The article is written by a clearly affluent alumnus. He admits, “If I had glimpsed America’s rural poor at all, it had been from the windows of swiftly moving vehicles.” The article is about the school and it’s attempts at trying to increase its ”socioeconomic diversity.” He reminisces over the first student he met who was a product of this effort – who would become his roommate. He mentions seeing some of their differences melt away when he sees they have a “shared affinity for PlayStation games and Wilco albums.” But ultimately, we know his roommate will never be like him. I mean – the author is a legitimate student, and his roommate was acquired, like fruit, to fulfill diversity efforts, right?

The article itself is a pretty honest critique of how the school needs to do better to fulfill it’s obligations to reach out to a broader student body – as it culminates in this quote Richard Kahlenberg, a senior fellow at the Century Foundation (a progressive think tank):

”Yale, like other nonprofit private institutions, receives enormous tax breaks because it’s supposed to be serving the public interest,” he says. ”To my mind, a central feature of serving that public interest is helping students from all backgrounds achieve the American Dream, and so long as very large portions of the Yale student body are coming from the most privileged backgrounds in the country, I think Yale is not serving that public purpose.” He continues: ”In America, institutions of higher education are meant to promote social mobility, and right now, Yale and other leading universities aren’t serving that function. For the most part they are replicating existing inequalities.”

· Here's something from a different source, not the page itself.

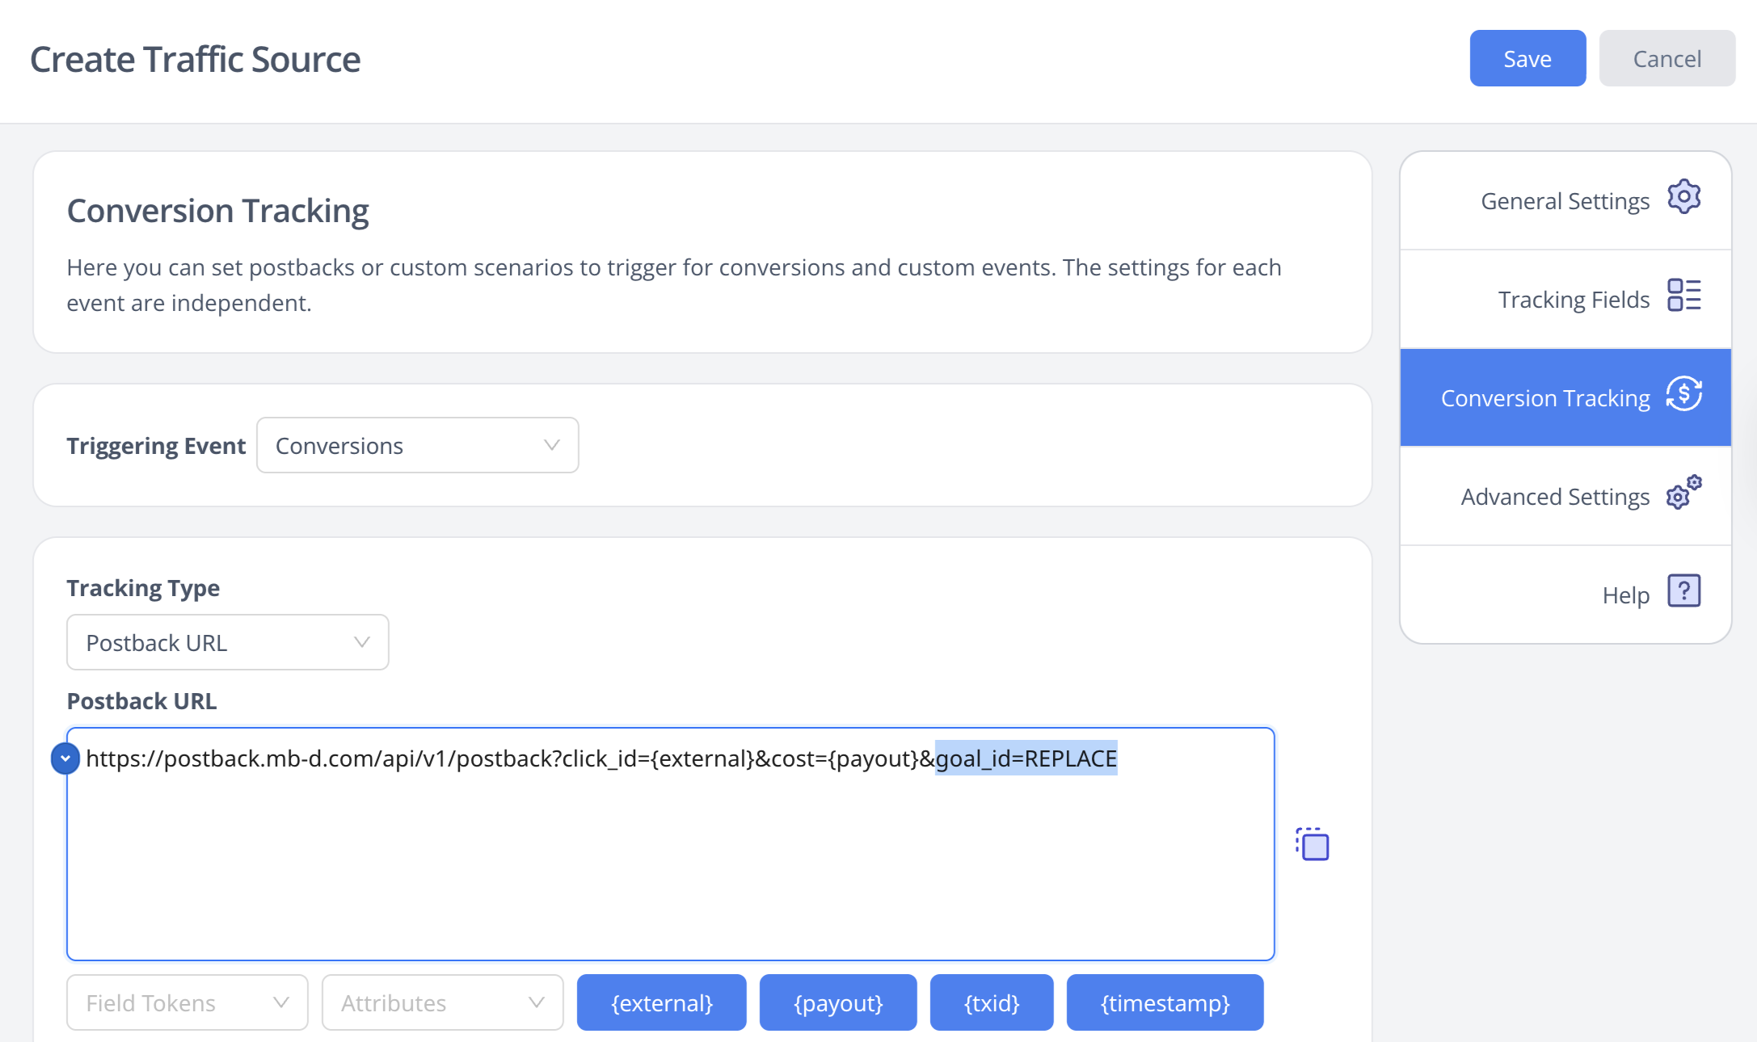
Task: Click the Tracking Fields list icon
Action: pyautogui.click(x=1684, y=296)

The point of the article seems to be a good one – but how to get past this cover? I can’t.

Maybe there are those who aren’t as sensitive as I am to things like economic disparity. But the cover is just – infuriating. The low-hanging fruit they are speaking of are people. People. Not objects to be acquired to help a college have the diverse qualities we tend to expect from schools in this century. It is an important discussion to have – but the magazine is illustrating pretty clearly that they may be too out of touch to initiate it.